I bring them food and drink when they ask me to help them out with spare change. I won’t support their habits or give them cash, as I have my own hopes and husband to support.

I gave one old lady who begs for money a bottle of water because that was what she wanted the money for, and now she tells me she wishes I was her daughter because I cared. And that’s it – I care. So many people feel it’s not their problem, so why bother? Why worry about the less privileged, the poor, the homeless, the drug addicts and alcoholics, the mentally ill and those needing a hand up?

But you never know when you are talking with angels.

The Big Issue gives me the wherewithal to accomplish my good Samaritan feats. I’ve saved young girls from committing suicide just because I spent time listening to their stories and showing that someone cares. 

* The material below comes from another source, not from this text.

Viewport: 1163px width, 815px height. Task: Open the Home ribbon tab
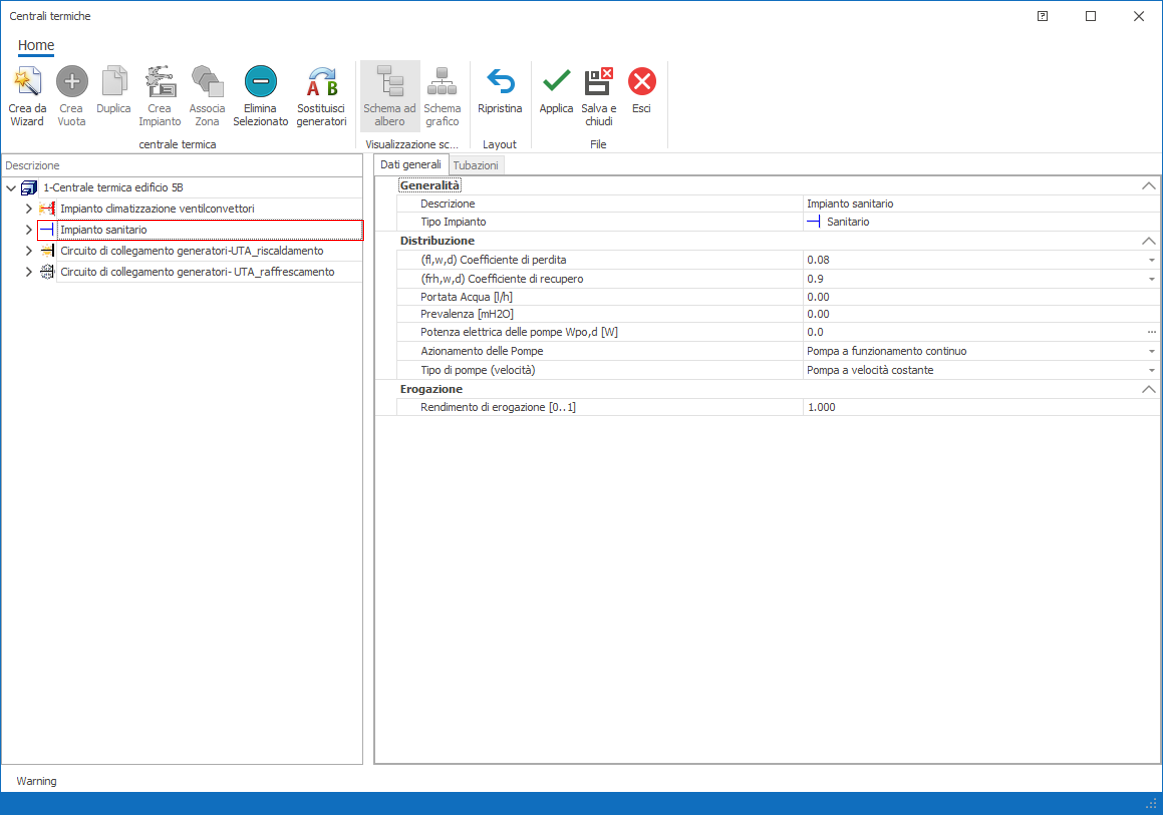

The young street kids worry me, as I see them falling into the same traps that I fell into. Falling more and more into the world of alcohol and drugs, prostitution and begging. I see them selling themselves, as it’s quick money that they can make, or they rob shops and people and sell the stuff to anyone willing to pay for it.

I see the guys falling into the criminal world and becoming standover merchants and drug dealers.

I watch the groups looking for trouble, drunk and out for a fight. They look dangerous in their gangs and I am aware of them when they surround me and come up to talk to me.

I see the lonely guys walking by with all they own on their back. One guy in particular I call “Snail”, because he carries a huge backpack on his back all day. He must be so relieved at the end of the day when he can unload his bag and have a rest.

There’s my adopted daughter Summer with her three-legged cat that got hit by a car. She won’t join The Big Issue as she says she’ll make triple the amount of money begging with her cat.

There’s the mad old lady who gets about town yelling at the world and anyone who will listen. She settles down once she’s had her medication.

There’s scores of school children on school excursions who visit the Big Issue Classroom, and buy a magazine once they know what it’s about.

Then there’s the men out to pick up, and I sing out to them, “The boys are back in town!”, or the women in groups out to celebrate a girls’ night out. They get as drunk as the men and come by later, feeling sorry for me working late. They give me good tips from the good money they earn in their crappy jobs they hate but the pay is fabulous. Their outfits cost more than I would spend in a week on shopping! They have designer labels and can afford to part with some of their earnings to help out.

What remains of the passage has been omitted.